| Exercise objective |
Would you output the entries below only from the line containing "The height and width of the screenshot is (430, 500)." through the line containing "Task: Open the Добавить скрипт dropdown", exactly as they stand and with both ends included?

[Stored data]
***

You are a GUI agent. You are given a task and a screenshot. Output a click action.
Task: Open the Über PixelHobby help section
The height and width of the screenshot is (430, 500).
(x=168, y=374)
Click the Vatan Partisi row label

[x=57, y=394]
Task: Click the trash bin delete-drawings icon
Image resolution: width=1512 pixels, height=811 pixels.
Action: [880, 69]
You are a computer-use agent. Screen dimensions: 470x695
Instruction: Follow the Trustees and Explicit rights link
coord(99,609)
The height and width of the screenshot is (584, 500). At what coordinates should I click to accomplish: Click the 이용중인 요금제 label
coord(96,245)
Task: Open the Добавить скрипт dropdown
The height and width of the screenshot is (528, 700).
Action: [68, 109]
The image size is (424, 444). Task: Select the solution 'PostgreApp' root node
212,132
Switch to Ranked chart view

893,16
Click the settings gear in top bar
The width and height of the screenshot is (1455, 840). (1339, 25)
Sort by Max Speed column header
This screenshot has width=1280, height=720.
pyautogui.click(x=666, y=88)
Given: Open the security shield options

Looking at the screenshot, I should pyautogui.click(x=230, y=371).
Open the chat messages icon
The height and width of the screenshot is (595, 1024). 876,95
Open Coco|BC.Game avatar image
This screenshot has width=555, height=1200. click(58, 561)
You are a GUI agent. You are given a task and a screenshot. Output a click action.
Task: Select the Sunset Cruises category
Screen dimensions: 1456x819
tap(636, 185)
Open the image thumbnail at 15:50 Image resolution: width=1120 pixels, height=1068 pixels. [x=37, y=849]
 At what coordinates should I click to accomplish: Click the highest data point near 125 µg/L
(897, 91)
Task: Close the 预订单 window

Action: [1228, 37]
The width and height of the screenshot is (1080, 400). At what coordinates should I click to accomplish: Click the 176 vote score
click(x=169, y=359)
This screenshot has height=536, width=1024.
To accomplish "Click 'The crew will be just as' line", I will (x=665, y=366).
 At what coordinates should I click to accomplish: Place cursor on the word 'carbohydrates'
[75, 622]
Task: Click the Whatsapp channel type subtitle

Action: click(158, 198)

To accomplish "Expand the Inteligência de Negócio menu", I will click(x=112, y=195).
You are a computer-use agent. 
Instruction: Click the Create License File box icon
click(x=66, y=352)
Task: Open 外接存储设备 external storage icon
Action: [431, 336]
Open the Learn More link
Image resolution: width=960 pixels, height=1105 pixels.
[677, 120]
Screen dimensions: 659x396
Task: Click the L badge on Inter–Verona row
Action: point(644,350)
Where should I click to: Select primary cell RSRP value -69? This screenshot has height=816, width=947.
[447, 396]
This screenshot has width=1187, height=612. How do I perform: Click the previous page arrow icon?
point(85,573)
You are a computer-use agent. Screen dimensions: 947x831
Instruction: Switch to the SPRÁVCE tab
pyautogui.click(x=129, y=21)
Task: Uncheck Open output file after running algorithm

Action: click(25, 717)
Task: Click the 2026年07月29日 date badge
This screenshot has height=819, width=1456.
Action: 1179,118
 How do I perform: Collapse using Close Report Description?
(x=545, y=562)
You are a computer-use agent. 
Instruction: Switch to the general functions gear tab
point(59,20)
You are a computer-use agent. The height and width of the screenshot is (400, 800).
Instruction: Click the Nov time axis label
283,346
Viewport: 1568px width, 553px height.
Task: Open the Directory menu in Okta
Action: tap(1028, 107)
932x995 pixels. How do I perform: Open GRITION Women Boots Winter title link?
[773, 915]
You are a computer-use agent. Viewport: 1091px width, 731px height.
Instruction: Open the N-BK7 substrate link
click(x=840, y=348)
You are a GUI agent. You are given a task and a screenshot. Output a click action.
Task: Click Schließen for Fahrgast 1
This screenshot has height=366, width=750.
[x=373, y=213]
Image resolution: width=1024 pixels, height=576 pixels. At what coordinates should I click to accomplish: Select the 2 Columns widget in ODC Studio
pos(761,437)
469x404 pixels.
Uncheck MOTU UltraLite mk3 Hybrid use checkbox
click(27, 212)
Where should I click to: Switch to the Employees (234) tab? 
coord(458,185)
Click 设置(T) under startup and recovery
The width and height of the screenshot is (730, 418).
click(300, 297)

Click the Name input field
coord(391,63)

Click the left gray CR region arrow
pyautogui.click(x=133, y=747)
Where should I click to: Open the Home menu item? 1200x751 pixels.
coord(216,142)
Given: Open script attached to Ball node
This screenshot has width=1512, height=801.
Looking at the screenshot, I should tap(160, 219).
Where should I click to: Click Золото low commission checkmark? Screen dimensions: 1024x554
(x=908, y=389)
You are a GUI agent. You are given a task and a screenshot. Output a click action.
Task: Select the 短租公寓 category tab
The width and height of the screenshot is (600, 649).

***

| Result |
The height and width of the screenshot is (430, 500).
(x=168, y=374)
Click the Vatan Partisi row label

[x=57, y=394]
Task: Click the trash bin delete-drawings icon
Image resolution: width=1512 pixels, height=811 pixels.
Action: [880, 69]
You are a computer-use agent. Screen dimensions: 470x695
Instruction: Follow the Trustees and Explicit rights link
coord(99,609)
The height and width of the screenshot is (584, 500). At what coordinates should I click to accomplish: Click the 이용중인 요금제 label
coord(96,245)
Task: Open the Добавить скрипт dropdown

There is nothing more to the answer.